Migrantes e educação
a bioética como ferramenta em defesa da dignidade e do enfrentamento às vulnerabilidades
DOI:
https://doi.org/10.7213/1981-416X.24.081.DS03Resumo
Os deslocamentos migratórios internacionais constituem um fenômeno social que impacta na vida de milhares de pessoas, especialmente as crianças em idade escolar. A vida em outro país implica em mudanças, adaptações, aprendizados, na busca por direitos e ao mesmo tempo na preservação de sua história de vida. Para garantir a dignidade humana e um mínimo de qualidade de vida dos migrantes, documentos supranacionais foram sendo elaborados. A bioética com sua Declaração Universal sobre Bioética e Direitos Humanos também se empenhou em garantir a dignidade e o respeito de todos em situação de vulnerabilidade. A rede Municipal de Educação de Curitiba, objeto desse estudo, conta com a presença de muitos estudantes migrantes de países que estão em guerra, ou de países com sérias dificuldades políticas e econômicas. Frente a esse cenário, essa pesquisa pretende investigar como a bioética pode contribuir com o processo de educação dos migrantes de modo a garantir-lhes um contexto humanitário com a proteção da dignidade humana?

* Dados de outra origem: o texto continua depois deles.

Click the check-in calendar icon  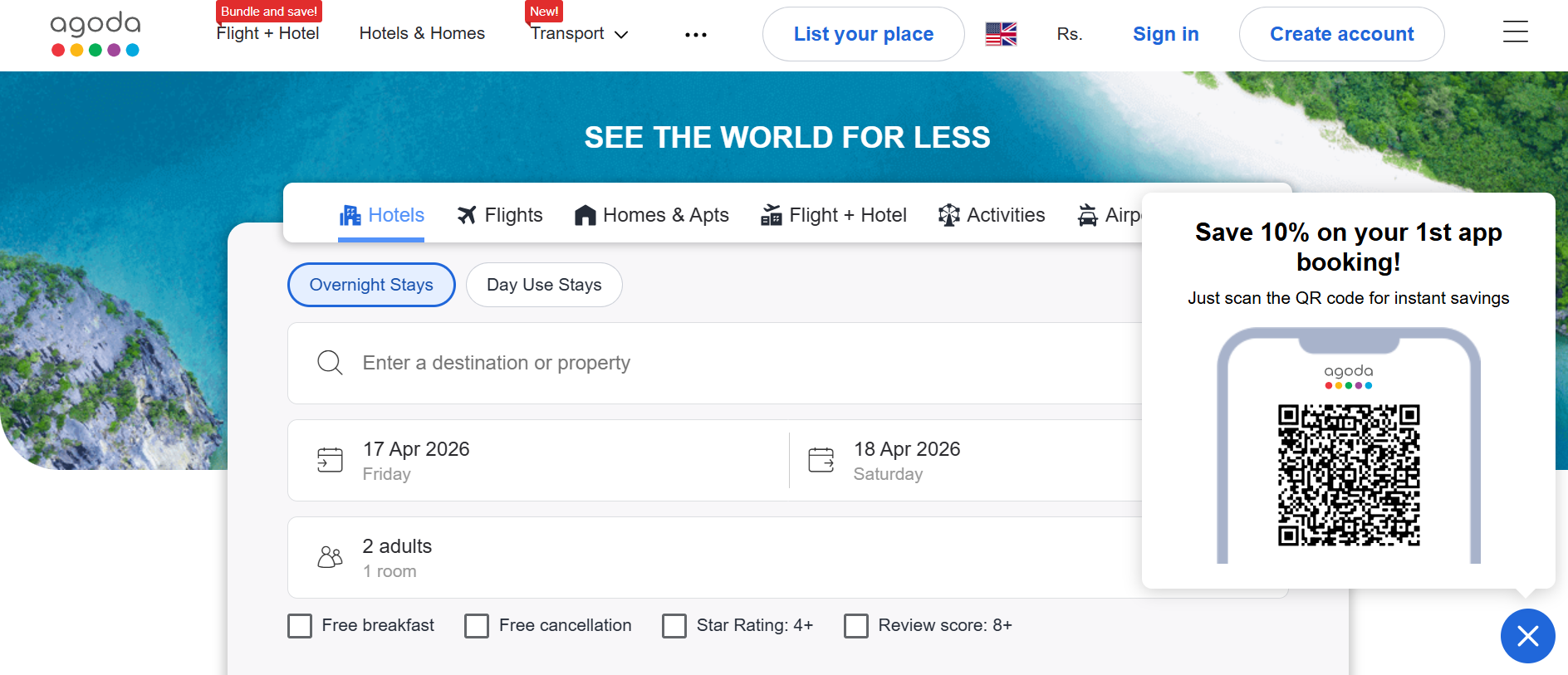pos(330,460)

A metodologia da pesquisa é de caráter teórico documental com análise e comparação dos documentos e diretrizes internacionais referentes aos direitos dos imigrantes à educação com os documentos da rede Municipal de Educação de Curitiba. A discussão do corpus documental será realizada em perspectiva interdisciplinar. O estudo permite concluir que para que os princípios da bioética possam ser eficazes, de modo a preservar a dignidade e o respeito do estudante migrante, é preciso criar condições adequadas de inclusão escolar.